Removing the SystemLiteral yields this document:
<!DOCTYPE html
PUBLIC "-//W3C//DTD XHTML 1.0 Transitional//EN"
>
<html>bla</html>
Note that this is not correct according to the XML specification. Yet, ExtractValue parses this without issue.
This is a serious problem because it does not allow one to parse standards compliant XHTML webpages which is arguably one of the most useful features of the extractvalue function.
How to repeat:
mysql> select extractvalue(
-> '<!DOCTYPE html
'> PUBLIC "-//W3C//DTD XHTML 1.0 Transitional//EN"
'> "http://www.w3.org/TR/xhtml1/DTD/xhtml1-transitional.dtd"
'> >
'> <html>bla</html>'
-> ,'/html'
-> );
+------------------------------------------------------------------------------------------------------------------------------------------------------------------------------+
| extractvalue(
'<!DOCTYPE html
PUBLIC "-//W3C//DTD XHTML 1.0 Transitional//EN"
"http://www.w3.org/TR/xhtml1/DTD/xhtml1-transitional.dtd"
>
<html>bla</html>'
,'/html'
) |
+------------------------------------------------------------------------------------------------------------------------------------------------------------------------------+
| NULL |
+------------------------------------------------------------------------------------------------------------------------------------------------------------------------------+
1 row in set, 1 warning (0.00 sec)
mysql> show warnings;
+---------+------+-----------------------------------------------------------------------------------------------------------------------+
| Level | Code | Message |
+---------+------+-----------------------------------------------------------------------------------------------------------------------+
| Warning | 1522 | Incorrect XML value: 'parse error at line 3 pos 61: '</-//W3C//DTD XHTML 1.0 Transitio>' unexpected ('</EN>' wanted)' |
+---------+------+-----------------------------------------------------------------------------------------------------------------------+
1 row in set (0.00 sec)
FAILS! this is not correct behaviour, it should have succeeded as it it perfectly well-formed XML.
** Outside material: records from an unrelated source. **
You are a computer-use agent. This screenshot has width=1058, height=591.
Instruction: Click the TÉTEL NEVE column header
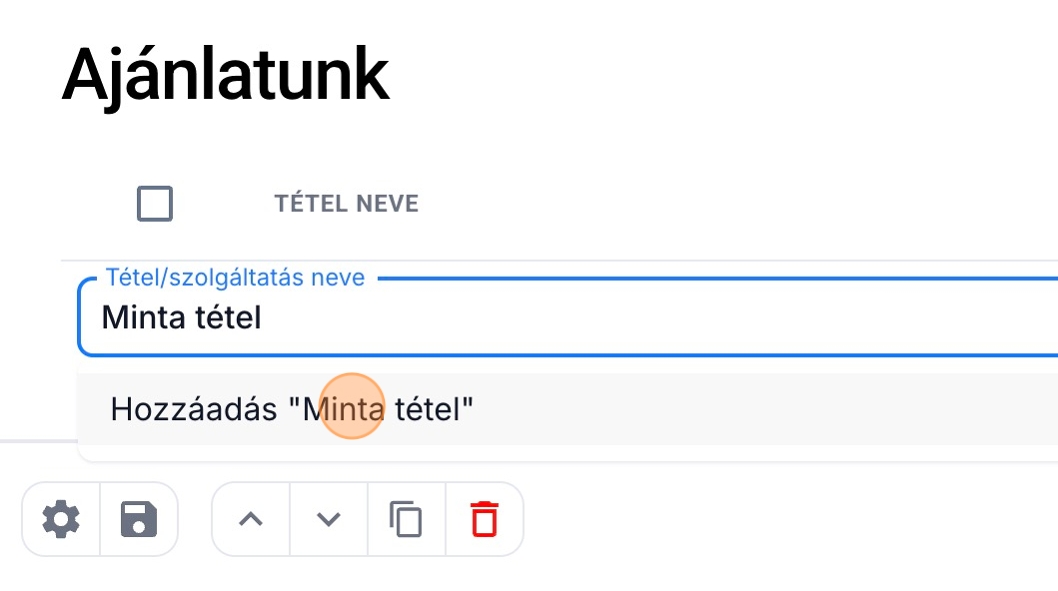pyautogui.click(x=346, y=204)
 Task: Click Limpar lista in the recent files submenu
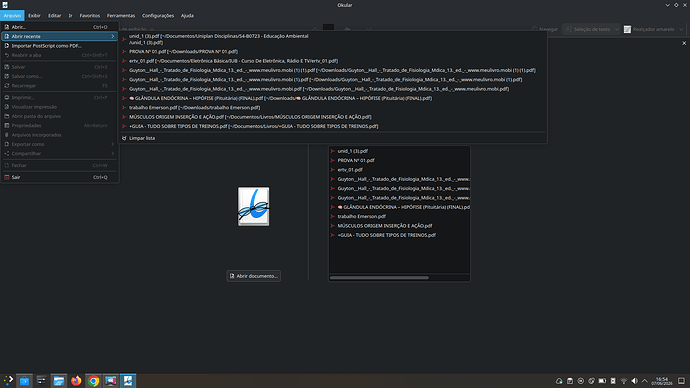click(142, 138)
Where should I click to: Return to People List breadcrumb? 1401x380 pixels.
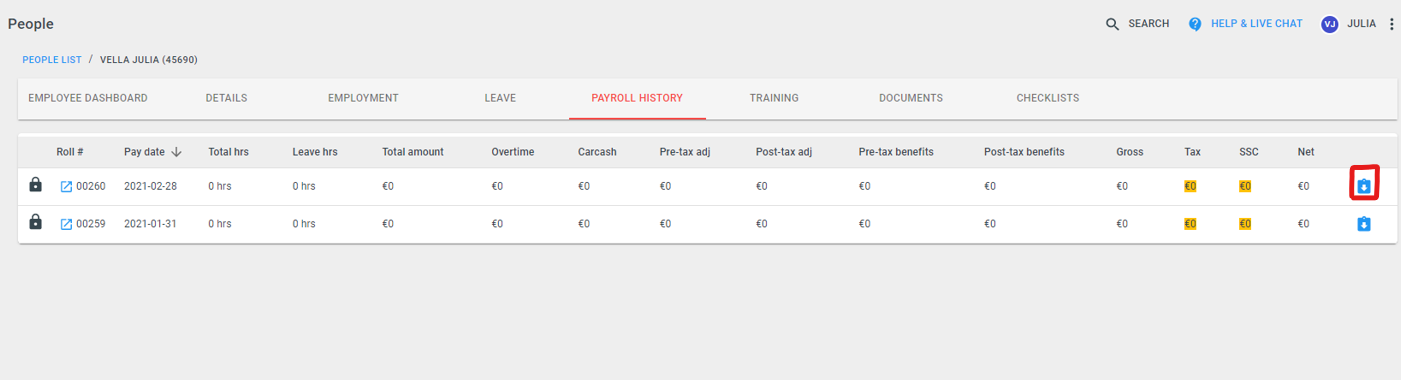[52, 60]
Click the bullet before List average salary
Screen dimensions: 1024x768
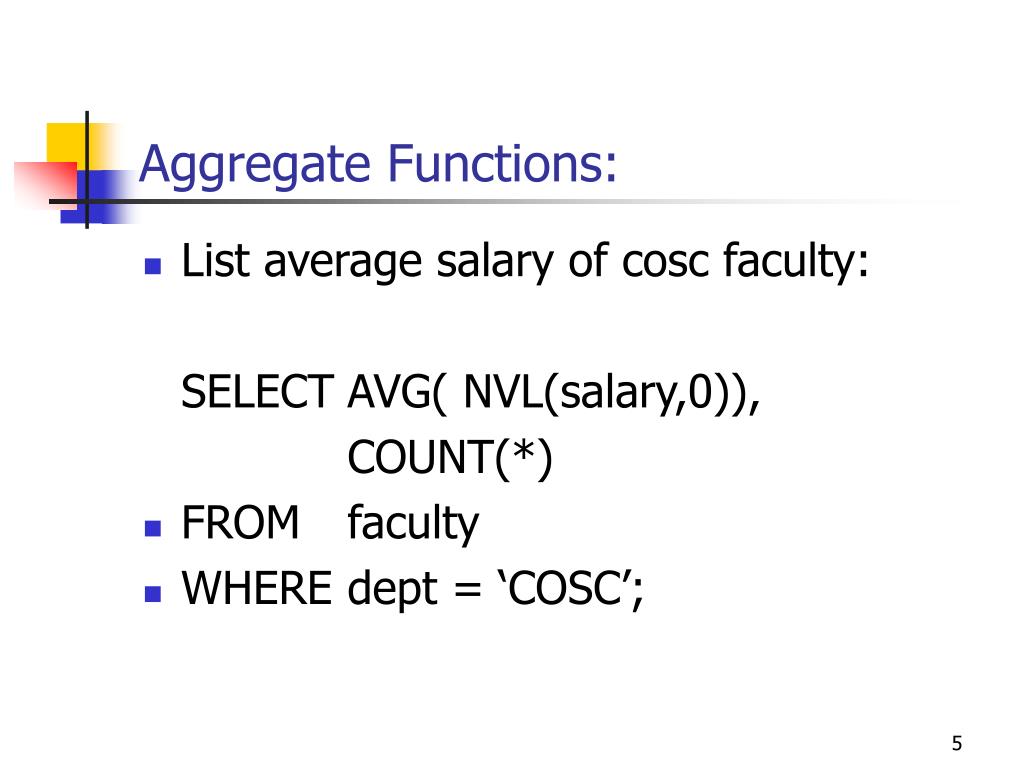(x=153, y=266)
The next example, with not well-formed XML works without issue:
mysql> select extractvalue(
-> '<!DOCTYPE html
'> PUBLIC "-//W3C//DTD XHTML 1.0 Transitional//EN"
'> >
'> <html>bla</html>'
-> ,'html'
-> );
+----------------------------------------------------------------------------------------------------------------+
| extractvalue(
'<!DOCTYPE html
PUBLIC "-//W3C//DTD XHTML 1.0 Transitional//EN"
>
<html>bla</html>'
,'html'
) |
+----------------------------------------------------------------------------------------------------------------+
| bla |
+----------------------------------------------------------------------------------------------------------------+
1 row in set (0.00 sec)
Suggested fix:
Please fix this and parse according to standard XML syntax.